* **Available data**:
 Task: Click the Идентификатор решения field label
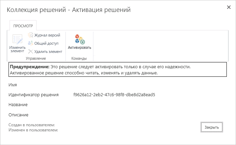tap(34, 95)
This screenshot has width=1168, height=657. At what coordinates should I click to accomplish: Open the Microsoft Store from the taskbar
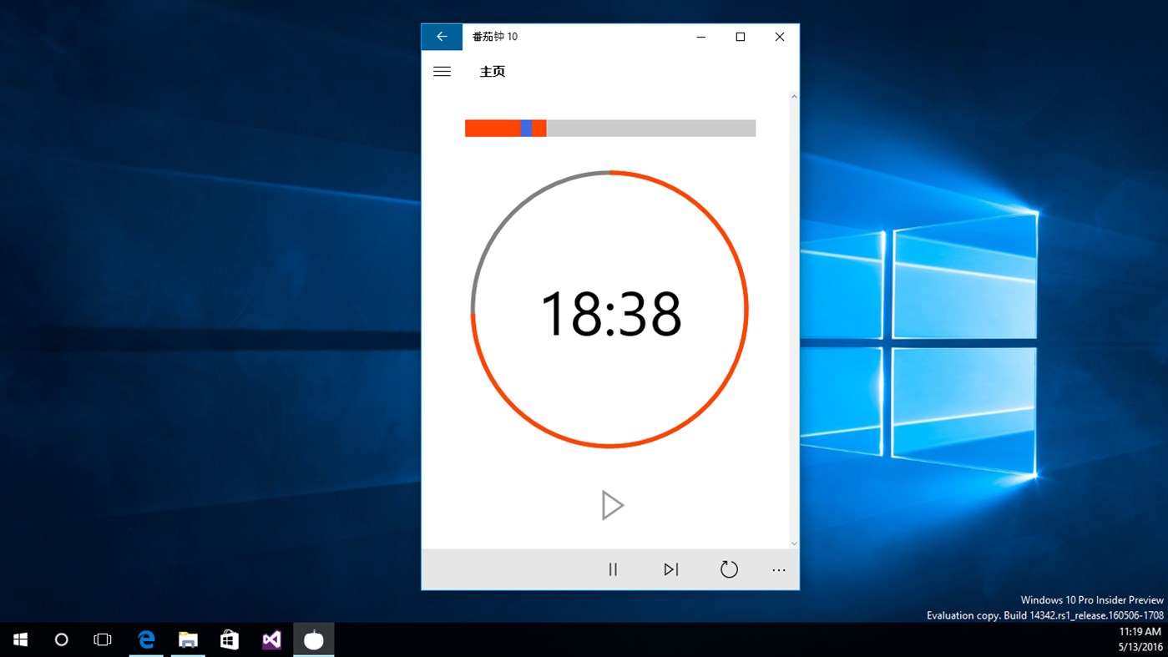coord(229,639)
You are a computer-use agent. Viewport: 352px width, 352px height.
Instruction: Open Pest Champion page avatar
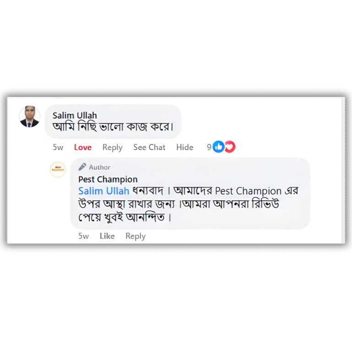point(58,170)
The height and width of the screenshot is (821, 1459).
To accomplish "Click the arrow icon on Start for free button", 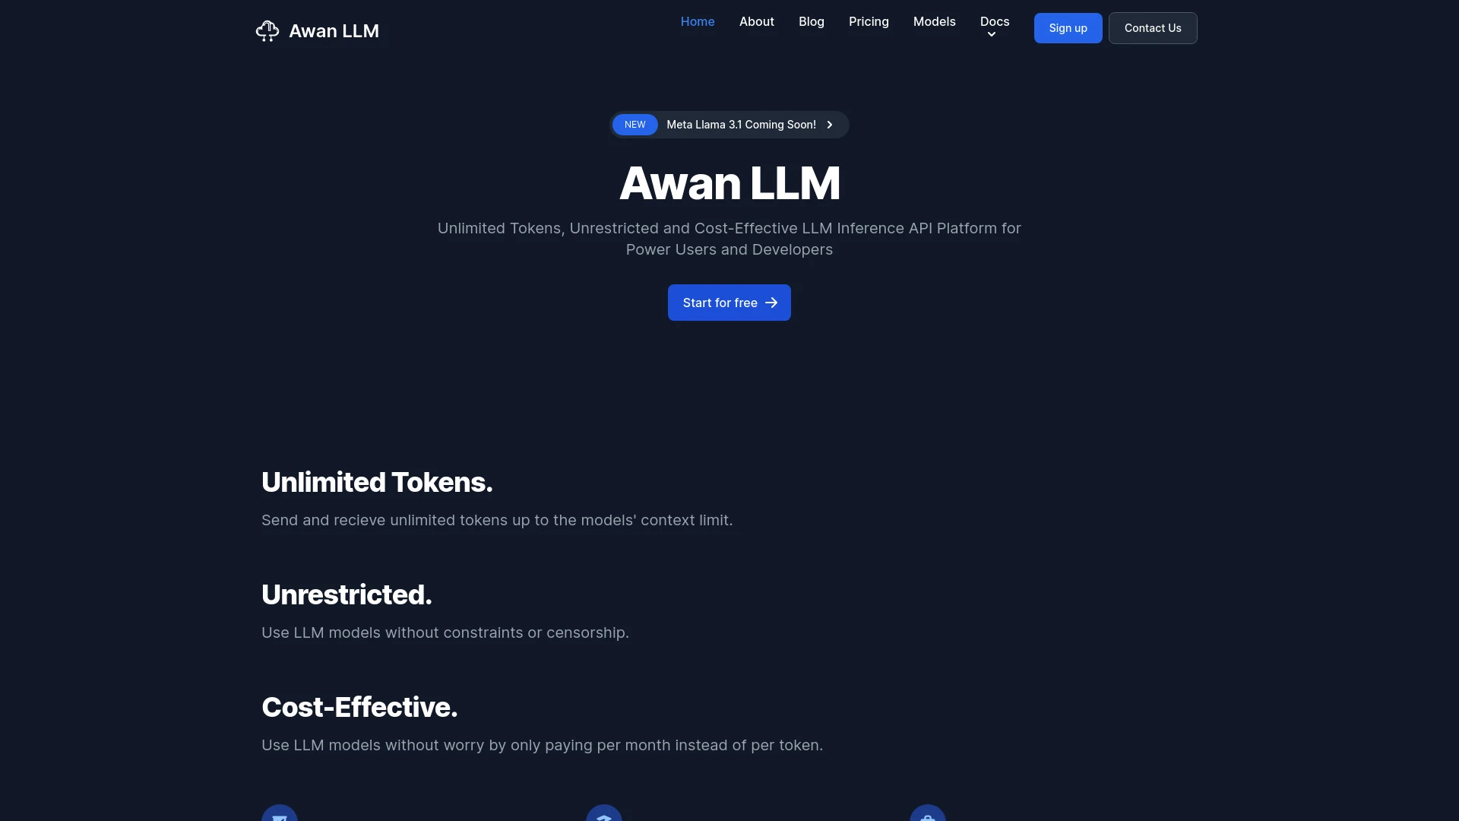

* **Goal**:
Render these rows as a Markdown table with the columns Row and Line, numbering each nonblank line in order and skipping blank lines. Leave the pictures out of the table.

* **Exercise result**:
| Row | Line |
|---|---|
| 1 |  Task: Click the Идентификатор решения field label |
| 2 | tap(34, 95) |
| 3 | This screenshot has width=1168, height=657. At what coordinates should I click to accomplish: Open the Microsoft Store from the taskbar |
| 4 | coord(229,639) |
| 5 | You are a computer-use agent. Viewport: 352px width, 352px height. |
| 6 | Instruction: Open Pest Champion page avatar |
| 7 | point(58,170) |
| 8 | The height and width of the screenshot is (821, 1459). |
| 9 | To accomplish "Click the arrow icon on Start for free button",  |